It is important to ask someone to be a reference up front, so they won’t be surprised when they are contacted and that they have a chance to prepare their comments and remarks about you.

You’ll need several references, and it’s good to have a mix of the kinds of reference. A former boss, former peers, former customers, former direct reports are all good work related contacts. It also helps if you have references from any volunteer organizations you have been actively involved in. If you are recently out of school, or involved in a graduate or technical program, references from teachers/professors are helpful.

If you have worked previously in your target industries or if you can find a strong reference in a target company, these references will have a stronger voice with the employer when references are checked.

It is best to stay away from using relatives as references.
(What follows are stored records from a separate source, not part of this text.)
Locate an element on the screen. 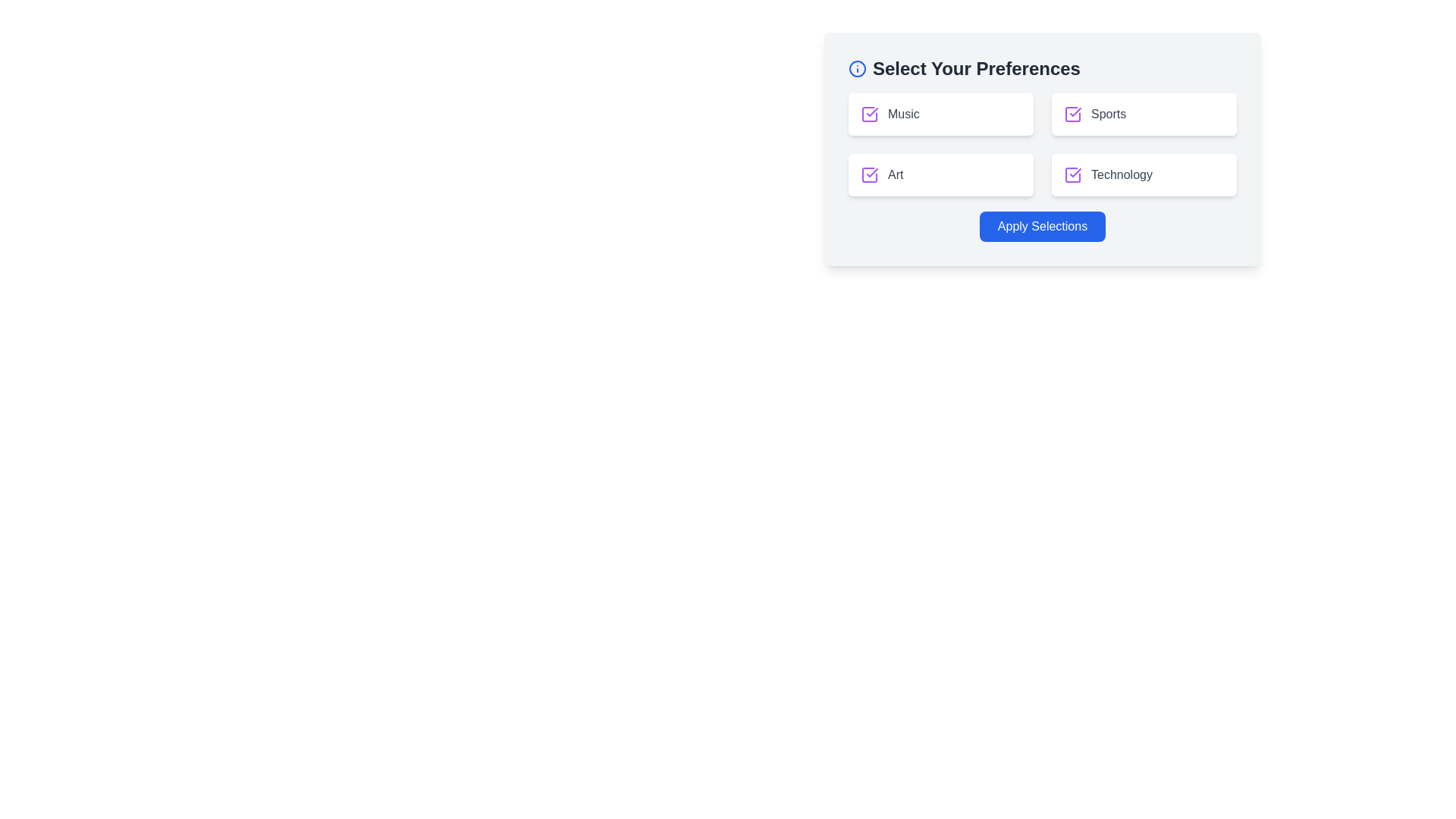 Image resolution: width=1456 pixels, height=819 pixels. the purple checkmark icon inside a square outline located in the bottom-right cell of the preference selection grid to check for selection feedback is located at coordinates (1072, 174).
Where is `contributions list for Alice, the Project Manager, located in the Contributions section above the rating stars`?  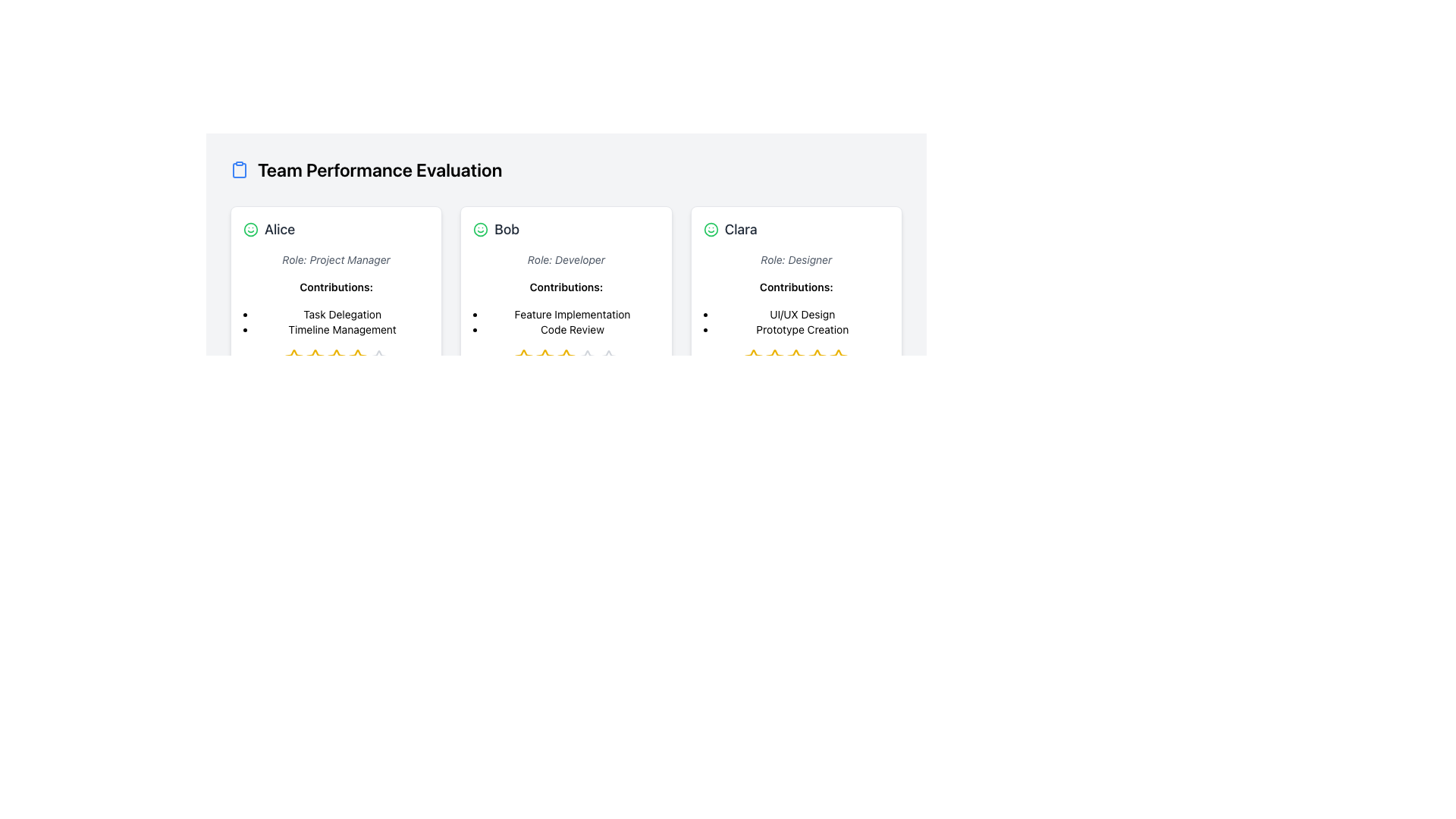 contributions list for Alice, the Project Manager, located in the Contributions section above the rating stars is located at coordinates (341, 321).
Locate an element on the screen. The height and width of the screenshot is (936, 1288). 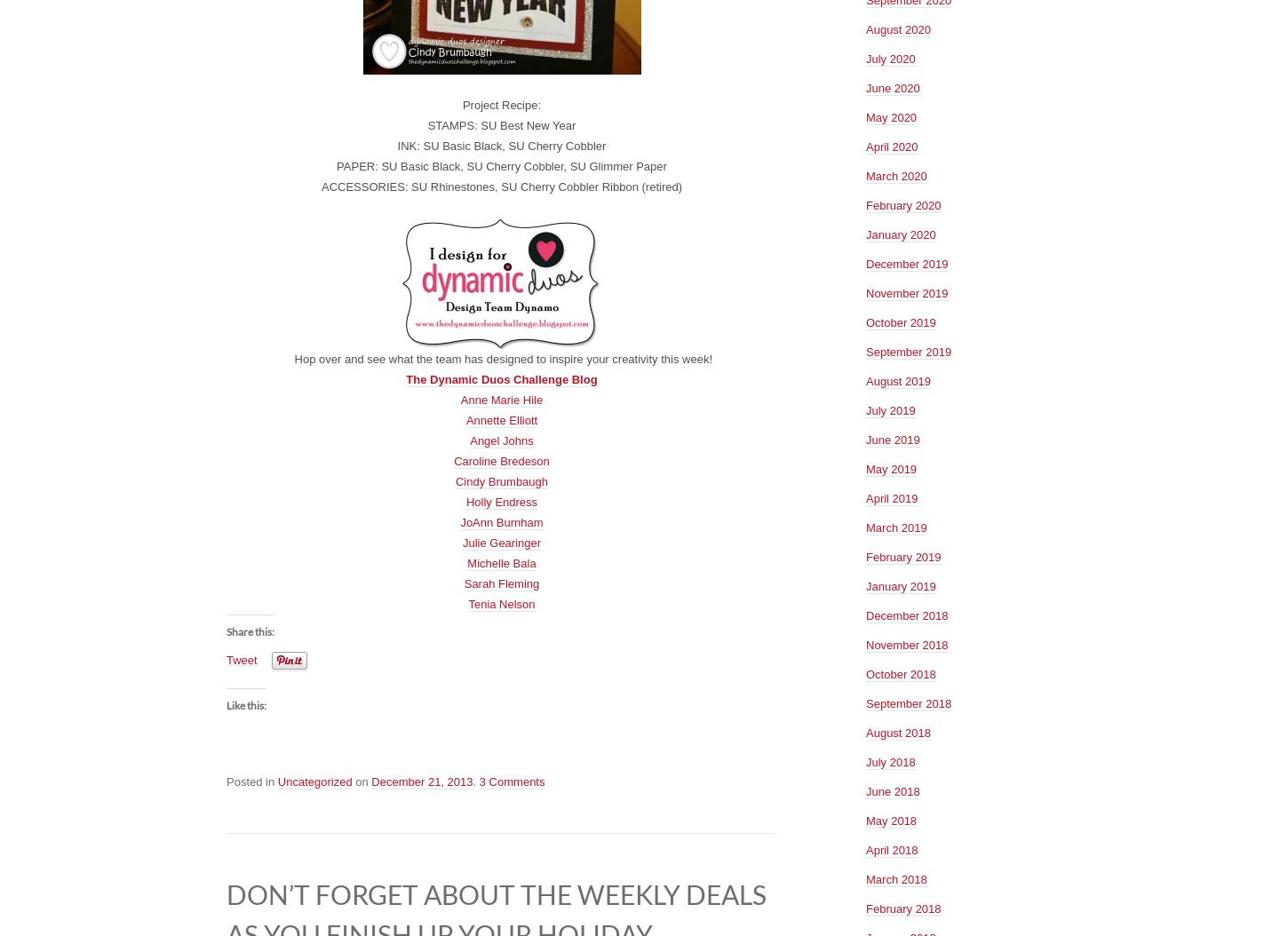
'February 2019' is located at coordinates (903, 555).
If you are currently employed, use good judgment when asking co-workers and others close to the current organization to act as a reference. If word gets out that you are considering other employment, it could generate awkward and detrimental behaviors toward you.

When you provide references to a prospective  employer, it is critical that you notify the references that they may be contacted. Provide your references some background information on the job posting, the company, the industry, and a couple of things you would like your reference to highlight about you during the conversation. It’s a good idea to ask the reference to let you know when they’ve been contacted and get their impressions of the conversation. Any activity with references should be recorded on the job log.

Your reference database should contain at least six to ten entries:

  • Reference name and current job title.
  • Mailing Address
  • Telephone Number
  • Email Address
  • A brief description of when and where you worked with the individual and your relationship with them.

It is a good idea to include all of your references on the distribution of your Announcement of Avaliability and your Status Updates. If possible, include one or more references as your accountability partner and ask them for feedback on your artifacts. Keeping your references engaged in your job search will help move the job search forward.